Убила я Питтона потому, что больше не могла видеть все, а он поставил условие. К тому же его как будто подменили. Он сделался настоящим деспотом; чем больше узнавала я, тем самоувереннее становился он. С каждым днем. В конце концов он мне прямо сказал, что теперь у меня не осталось никакого выбора. Но я-то знала, что выбор еще есть. И когда он понял, что я знаю, он просто вышел из себя. Но мне удалось его обмануть, усыпить его бдительность. Это было очень трудно, ведь он видел меня насквозь так же, как я — всех остальных. Поэтому я «поверила», что выбора нет, и сказала ему, что, мол, ладно. До назначенного часа еще оставалось время, и он лег и спокойно уснул, но, когда я подкралась и занесла над его головой железный прут, открыл глаза.

Он даже не пытался защищаться, он просто смотрел на меня, и мне даже померещилось, что в его глазах — удовлетворение, а потом он протянул мне руки и сказал: «Хочешь — свяжи». И я помню, как зачем-то стягивала его запястья пояском от халата, и меня трясло, и я ревела белугой, потому что, как ни крути, очень больно убивать свою любовь, пусть и воплотилась она в сущего дьявола. И если бы он тогда сказал: «Ну ладно, хватит, чего ты, в самом деле», я бы, конечно, ничего ему не сделала. Но он просто наблюдал, как я его убиваю, как раз за разом поднимаю над ним арматурину, и не умирал до тех пор, пока я не догадалась воткнуть прут ему в глаз.

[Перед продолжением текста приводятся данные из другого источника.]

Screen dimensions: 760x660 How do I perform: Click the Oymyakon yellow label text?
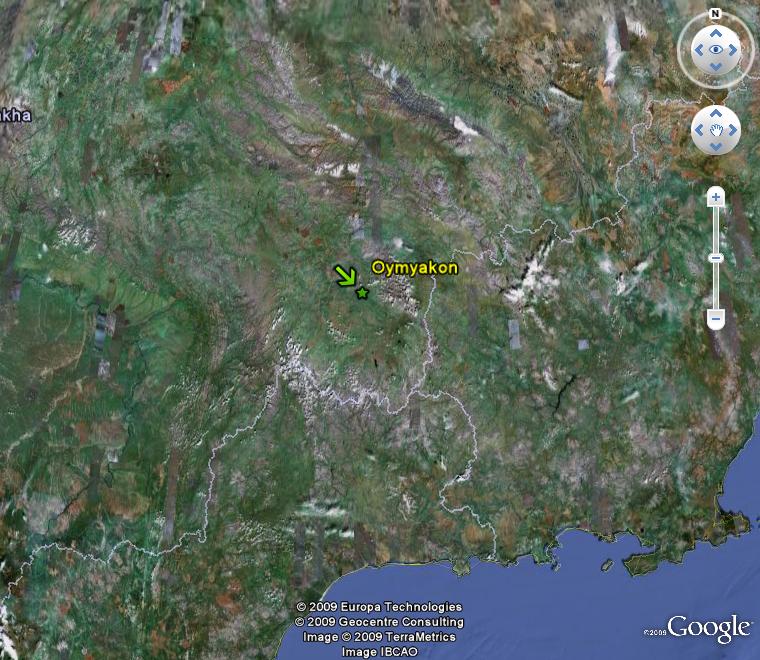pos(414,267)
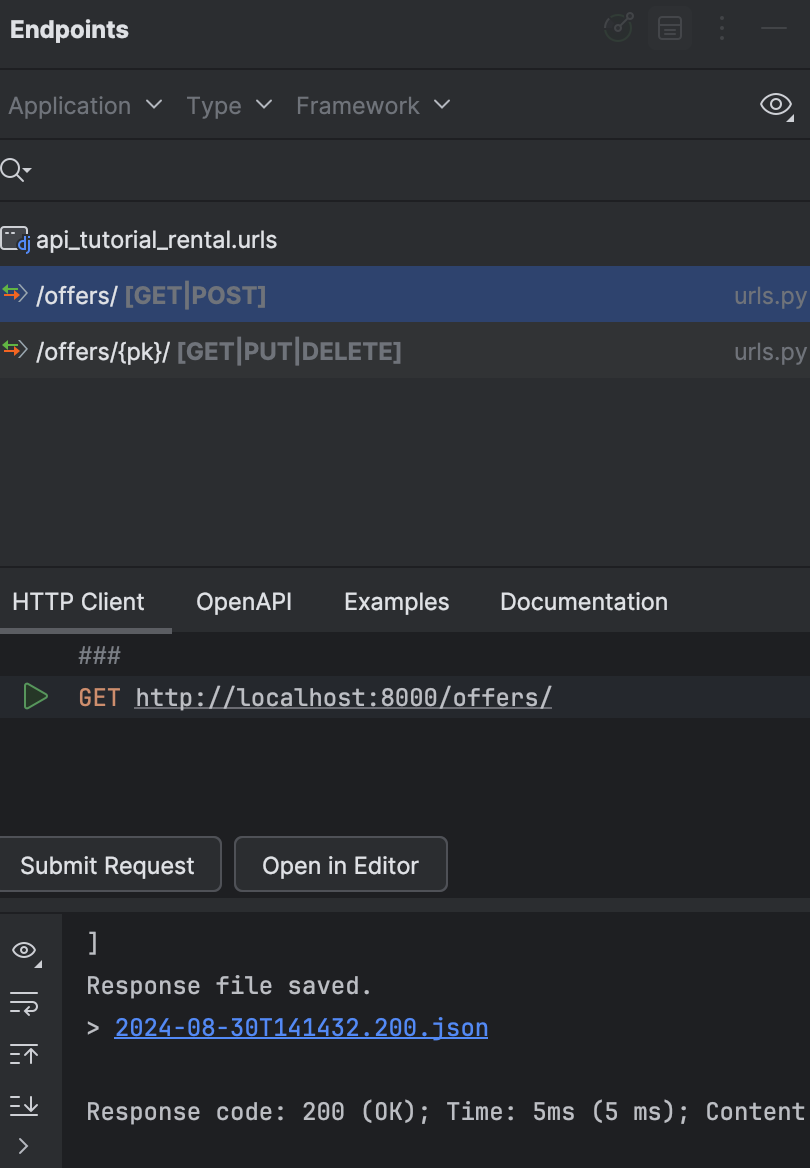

Я здесь уже двадцать семь лет. Я ведь хорошо помню, сколько раз жгли листья. И про Монтеня я специально для себя притворяюсь, хотя знаю, что его давно нет, потому что я в каком-то другом городе, а он остался в том, в запертой квартире. Первое время я каждую минуту просила, чтобы он не сидел молча, не ждал бы тихо-тихо, как он обычно меня ждал, а поднял бы лай, и какие-нибудь добрые люди взломали бы дверь и забрали бы моего пса к себе. Но это было бы чудом, а чудес не бывает, потому что пришли за ним как раз те, которые с говном в глазах, как у дяди Сергея, несшего в ведре мертвых котят. Я убивала таких по пять-шесть человек в день, на больше у меня не хватало сил и времени, а Питтон смеялся над моими пустыми потугами истребить цвет, который мне так не нравился.

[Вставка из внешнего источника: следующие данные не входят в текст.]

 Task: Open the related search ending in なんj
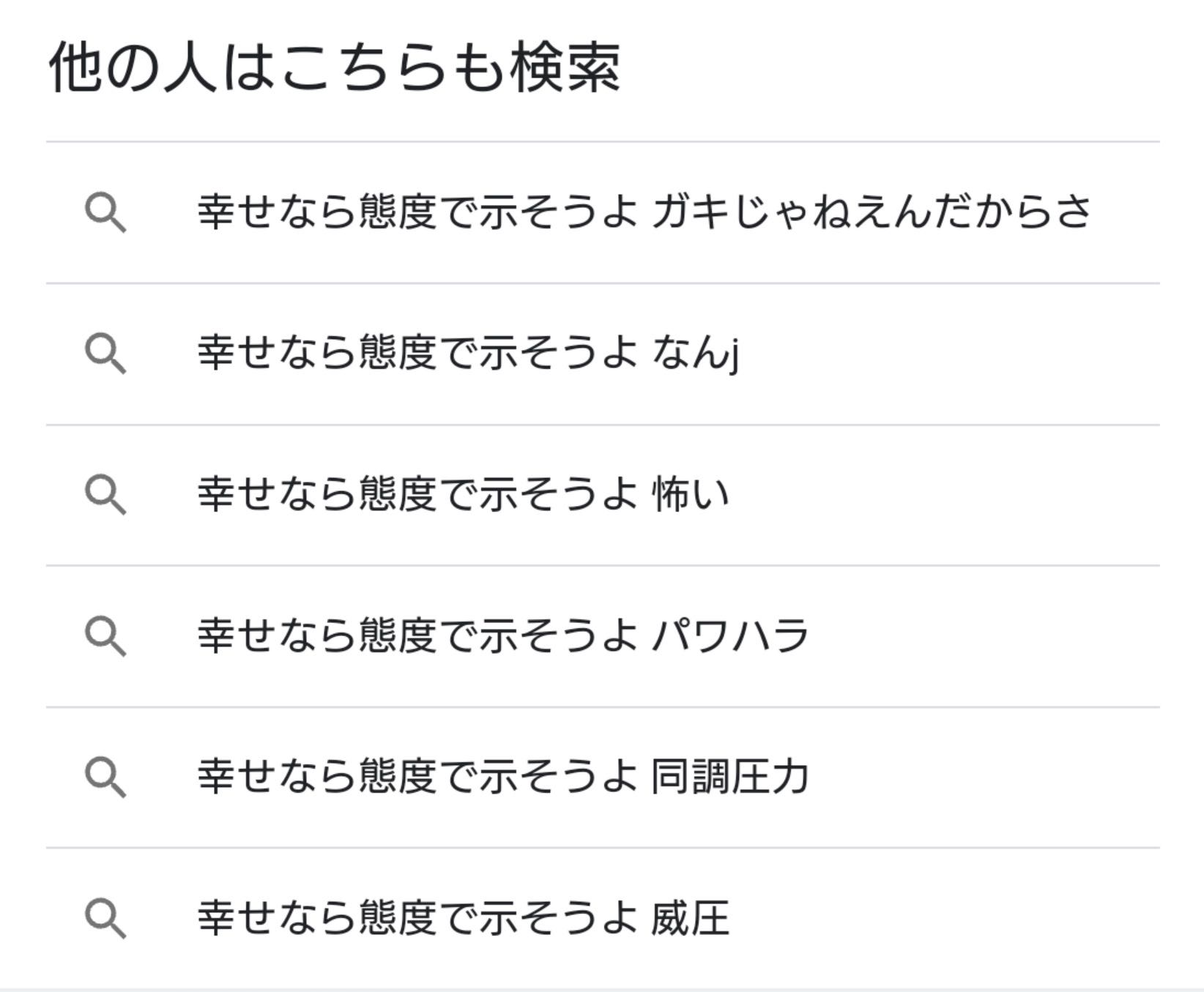point(469,354)
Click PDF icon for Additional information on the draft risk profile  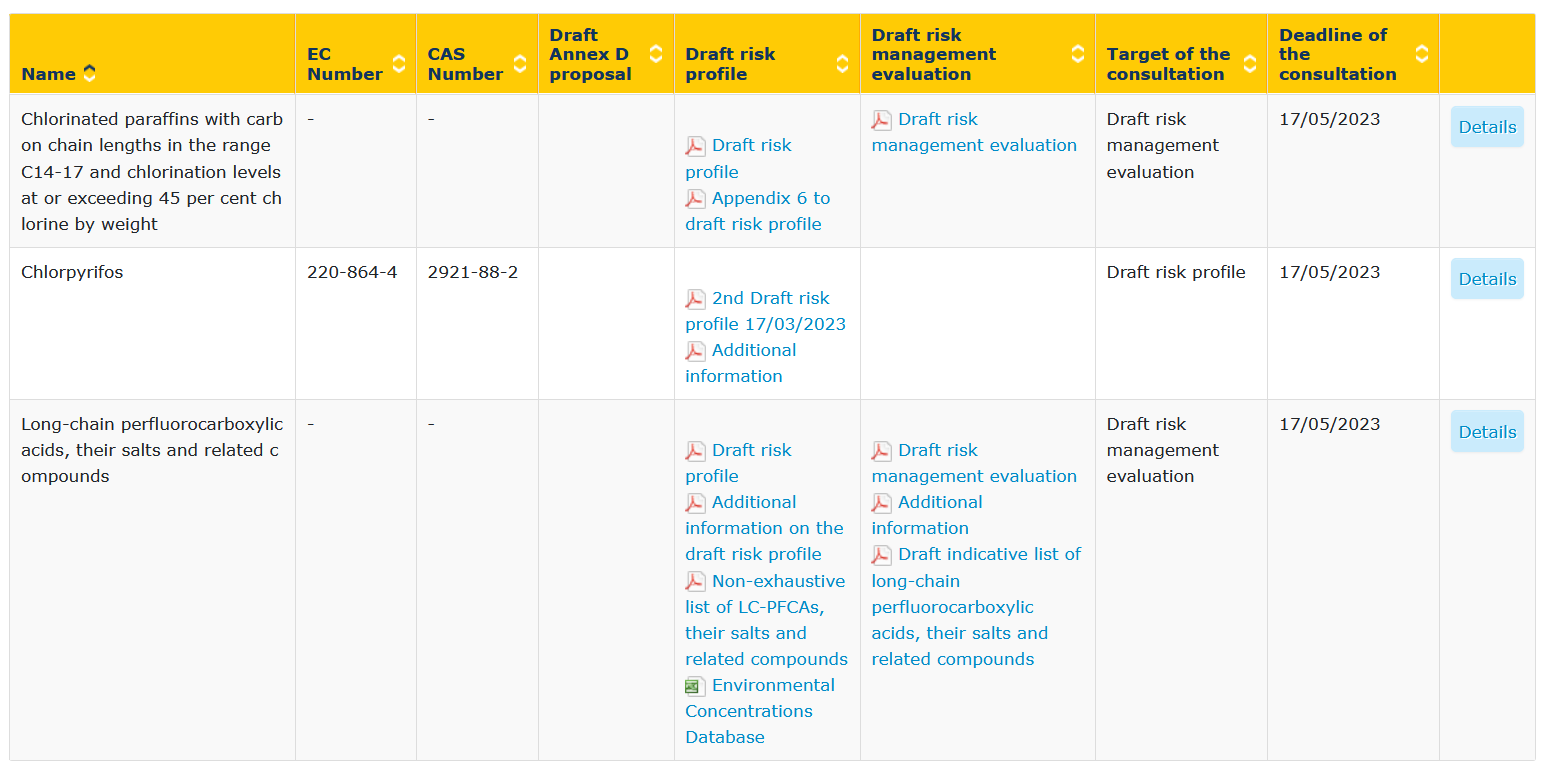click(x=695, y=503)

А сегодня я узнала одну вещь и гадаю с утра: показалось мне или не показалось? Хотя, истины ради сказать, все эти мои гадания и сомнения — такая же игра, как и игра в живого Монтеня. Монтеня усыпили двадцать семь лет назад — это такая же правда, как и тот факт, что Питтон здесь. Сегодня я видела его в конце коридора. Ошибиться я не могла, хоть и была, как всегда, без очков. Питтона невозможно ни с кем перепутать. Я абсолютно точно знаю, что он пришел, а значит, будет снова делать мне свое предложение. И я даже знаю, что взамен он пообещает вернуть меня в тот город и в тот август. И вернет. А за это я согласна ему душу отдать: он ведь не хуже меня знает, как мне хочется обнять свою собаку.